Jika Anda sering berkunjung ke suatu tempat—katakanlah mal, toko buku, toko sepeda, toko distro, restoran, café, pub, pusat kebugaran dan masih banyak lagi—pasti pada kunjungan berikutnya, entah ketiga atau kesepuluh kalinya, Anda akan ditawari untuk menjadi anggota dari tempat-tempat tersebut. Dan, jika bersedia menjadi anggotanya, maka Anda akan diberi kartu yang berfungsi ganda; sebagai kartu identitas keanggotaan juga kartu diskon. Enak bukan?.

Dengan kartu
keanggotaan semacam ini, hidup Anda akan terasa lebih mudah, nyaman dan aman, karena Anda—sebagai anggota—selalu mendapat prioritas atau keistimewaan dibanding pengunjung lain yang bukan anggota.

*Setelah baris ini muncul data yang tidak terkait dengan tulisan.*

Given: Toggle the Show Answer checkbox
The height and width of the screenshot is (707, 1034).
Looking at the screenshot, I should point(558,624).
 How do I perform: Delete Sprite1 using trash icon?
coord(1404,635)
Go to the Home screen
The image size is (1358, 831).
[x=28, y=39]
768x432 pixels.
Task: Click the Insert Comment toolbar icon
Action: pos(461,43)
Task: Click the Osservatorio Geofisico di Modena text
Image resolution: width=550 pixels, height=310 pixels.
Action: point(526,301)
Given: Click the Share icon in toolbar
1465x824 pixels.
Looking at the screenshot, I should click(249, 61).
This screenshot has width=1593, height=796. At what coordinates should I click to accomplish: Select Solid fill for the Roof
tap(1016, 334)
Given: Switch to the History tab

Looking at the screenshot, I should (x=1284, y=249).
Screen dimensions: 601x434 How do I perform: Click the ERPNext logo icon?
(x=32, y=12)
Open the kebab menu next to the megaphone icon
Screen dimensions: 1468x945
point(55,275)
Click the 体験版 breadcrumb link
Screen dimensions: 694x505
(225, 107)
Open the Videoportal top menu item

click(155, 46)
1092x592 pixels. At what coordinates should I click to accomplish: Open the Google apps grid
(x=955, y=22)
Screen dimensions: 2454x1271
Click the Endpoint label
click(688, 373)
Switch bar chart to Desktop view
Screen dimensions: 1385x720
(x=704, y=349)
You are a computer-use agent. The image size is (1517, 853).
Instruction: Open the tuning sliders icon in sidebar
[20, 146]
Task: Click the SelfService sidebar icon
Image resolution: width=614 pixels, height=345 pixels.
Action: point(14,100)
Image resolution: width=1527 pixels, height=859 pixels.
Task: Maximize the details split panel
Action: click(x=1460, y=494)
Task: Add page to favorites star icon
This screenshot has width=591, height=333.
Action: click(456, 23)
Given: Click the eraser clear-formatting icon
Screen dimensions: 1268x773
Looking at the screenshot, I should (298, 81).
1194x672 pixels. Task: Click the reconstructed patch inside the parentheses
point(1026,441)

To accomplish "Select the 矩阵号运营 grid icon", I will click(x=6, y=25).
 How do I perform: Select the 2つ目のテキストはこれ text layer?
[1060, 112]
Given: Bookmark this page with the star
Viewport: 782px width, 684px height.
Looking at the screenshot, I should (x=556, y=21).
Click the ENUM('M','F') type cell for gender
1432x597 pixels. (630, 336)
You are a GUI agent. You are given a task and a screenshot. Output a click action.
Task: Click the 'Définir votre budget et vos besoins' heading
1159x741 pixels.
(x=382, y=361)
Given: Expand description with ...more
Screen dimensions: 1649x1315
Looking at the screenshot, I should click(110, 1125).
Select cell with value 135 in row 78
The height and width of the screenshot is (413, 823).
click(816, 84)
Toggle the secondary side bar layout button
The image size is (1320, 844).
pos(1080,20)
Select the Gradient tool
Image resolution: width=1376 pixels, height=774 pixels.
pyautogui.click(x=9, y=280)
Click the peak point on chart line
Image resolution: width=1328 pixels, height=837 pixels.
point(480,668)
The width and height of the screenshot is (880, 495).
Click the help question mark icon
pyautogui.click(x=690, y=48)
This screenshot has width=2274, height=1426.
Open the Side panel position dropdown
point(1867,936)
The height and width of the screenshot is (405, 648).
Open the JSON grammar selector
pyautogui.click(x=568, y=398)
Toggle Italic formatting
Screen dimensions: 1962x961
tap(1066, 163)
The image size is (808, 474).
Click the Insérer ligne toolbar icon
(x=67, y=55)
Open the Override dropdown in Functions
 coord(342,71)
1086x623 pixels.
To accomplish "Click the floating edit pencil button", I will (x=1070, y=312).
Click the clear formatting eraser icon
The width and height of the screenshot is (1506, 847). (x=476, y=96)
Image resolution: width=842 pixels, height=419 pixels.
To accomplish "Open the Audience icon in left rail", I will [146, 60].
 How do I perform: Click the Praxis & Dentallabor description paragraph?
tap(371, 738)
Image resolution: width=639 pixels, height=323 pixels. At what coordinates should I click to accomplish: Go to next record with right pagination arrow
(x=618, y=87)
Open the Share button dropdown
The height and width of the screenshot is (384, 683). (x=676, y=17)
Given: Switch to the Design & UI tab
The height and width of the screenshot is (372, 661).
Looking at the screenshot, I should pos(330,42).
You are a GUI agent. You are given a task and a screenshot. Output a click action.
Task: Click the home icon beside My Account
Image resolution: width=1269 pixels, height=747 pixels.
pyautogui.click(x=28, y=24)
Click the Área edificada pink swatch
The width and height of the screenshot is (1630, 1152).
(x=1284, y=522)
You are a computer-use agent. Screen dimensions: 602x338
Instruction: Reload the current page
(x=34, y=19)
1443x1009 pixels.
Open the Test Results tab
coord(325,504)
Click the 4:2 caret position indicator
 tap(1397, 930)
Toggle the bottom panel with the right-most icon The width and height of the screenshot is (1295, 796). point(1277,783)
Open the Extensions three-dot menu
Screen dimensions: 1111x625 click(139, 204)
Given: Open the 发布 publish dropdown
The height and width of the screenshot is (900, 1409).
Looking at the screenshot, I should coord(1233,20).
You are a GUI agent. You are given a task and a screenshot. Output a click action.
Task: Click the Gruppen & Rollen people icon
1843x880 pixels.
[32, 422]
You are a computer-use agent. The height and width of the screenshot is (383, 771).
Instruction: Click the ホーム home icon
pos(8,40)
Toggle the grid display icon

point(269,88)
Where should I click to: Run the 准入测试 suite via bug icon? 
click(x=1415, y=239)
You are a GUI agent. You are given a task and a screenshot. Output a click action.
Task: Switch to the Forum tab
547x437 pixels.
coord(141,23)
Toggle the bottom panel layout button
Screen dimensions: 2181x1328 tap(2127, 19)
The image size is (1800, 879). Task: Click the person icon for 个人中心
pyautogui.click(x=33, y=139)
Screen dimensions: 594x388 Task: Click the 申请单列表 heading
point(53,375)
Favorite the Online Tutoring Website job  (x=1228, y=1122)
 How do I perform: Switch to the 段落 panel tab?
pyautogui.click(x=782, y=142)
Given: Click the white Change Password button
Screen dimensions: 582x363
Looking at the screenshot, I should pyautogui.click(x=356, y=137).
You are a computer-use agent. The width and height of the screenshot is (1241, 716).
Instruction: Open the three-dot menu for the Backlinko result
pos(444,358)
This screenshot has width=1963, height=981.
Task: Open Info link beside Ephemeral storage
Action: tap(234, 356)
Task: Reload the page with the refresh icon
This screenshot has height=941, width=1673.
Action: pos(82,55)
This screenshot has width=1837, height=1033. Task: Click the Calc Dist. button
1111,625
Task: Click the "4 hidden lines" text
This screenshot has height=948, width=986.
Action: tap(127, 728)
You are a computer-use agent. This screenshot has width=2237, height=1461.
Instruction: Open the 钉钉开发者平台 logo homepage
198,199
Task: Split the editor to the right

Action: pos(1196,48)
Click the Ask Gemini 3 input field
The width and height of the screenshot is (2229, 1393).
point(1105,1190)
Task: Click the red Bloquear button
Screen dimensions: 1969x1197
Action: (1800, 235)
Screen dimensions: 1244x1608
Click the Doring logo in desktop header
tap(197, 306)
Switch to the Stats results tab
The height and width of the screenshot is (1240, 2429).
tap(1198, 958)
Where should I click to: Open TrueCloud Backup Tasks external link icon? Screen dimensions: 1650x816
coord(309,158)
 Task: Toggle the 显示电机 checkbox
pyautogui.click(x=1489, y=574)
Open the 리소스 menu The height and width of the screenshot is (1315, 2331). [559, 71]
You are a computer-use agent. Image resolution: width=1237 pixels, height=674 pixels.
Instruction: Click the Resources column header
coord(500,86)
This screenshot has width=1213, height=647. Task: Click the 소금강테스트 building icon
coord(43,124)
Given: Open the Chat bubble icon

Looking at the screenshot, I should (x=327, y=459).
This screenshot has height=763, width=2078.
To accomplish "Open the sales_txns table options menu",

Ketika restoran yang Anda kunjungi penuh, maka hanya dengan memperlihatkan kartu keanggotaan yang Anda miliki di resto tersebut, hup…!, dalam hitungan menit, Anda sudah bisa duduk dan memulai memesan makanan. Sementara pengunjung lain yang sudah lama antre cuma bisa menahan amarah sambil memegang kursi yang siap dilemparkan ke arah Anda!.


Di pusat kebugaran, Anda akan mendapat sebotol air mineral, selembar handuk yang senantiasa bersih
dan wangi juga keistimewaan untuk mandi sauna sampai kulit Anda melepuh!. Sementara yang bukan anggota, silahkan membawa air dan handuk sendiri dan mandi sauna di rumah!.

Di bioskop, Anda—karena anggota—sah-sah saja datang terlambat 5-10 menit setelah pemutaran telop iklan bioskop yang isinya tentang larangan menaikkan kaki ke kursi itu. Sambil membawa popcorn dan minuman (yang kadang-kadang tidak tertutup rapat) Anda bisa masuk ke kursi Anda yang kebetulan berada di tengah itu.


Pokoknya, punya kartu anggota semacam itu sungguh sangat luar biasa enaknya!.


Tapi herannya, penawaran keanggotaan ini tidak akan pernah ditawarkan di dua tempat ini : Mesjid dan Peturasan (Toliet/WC) Umum.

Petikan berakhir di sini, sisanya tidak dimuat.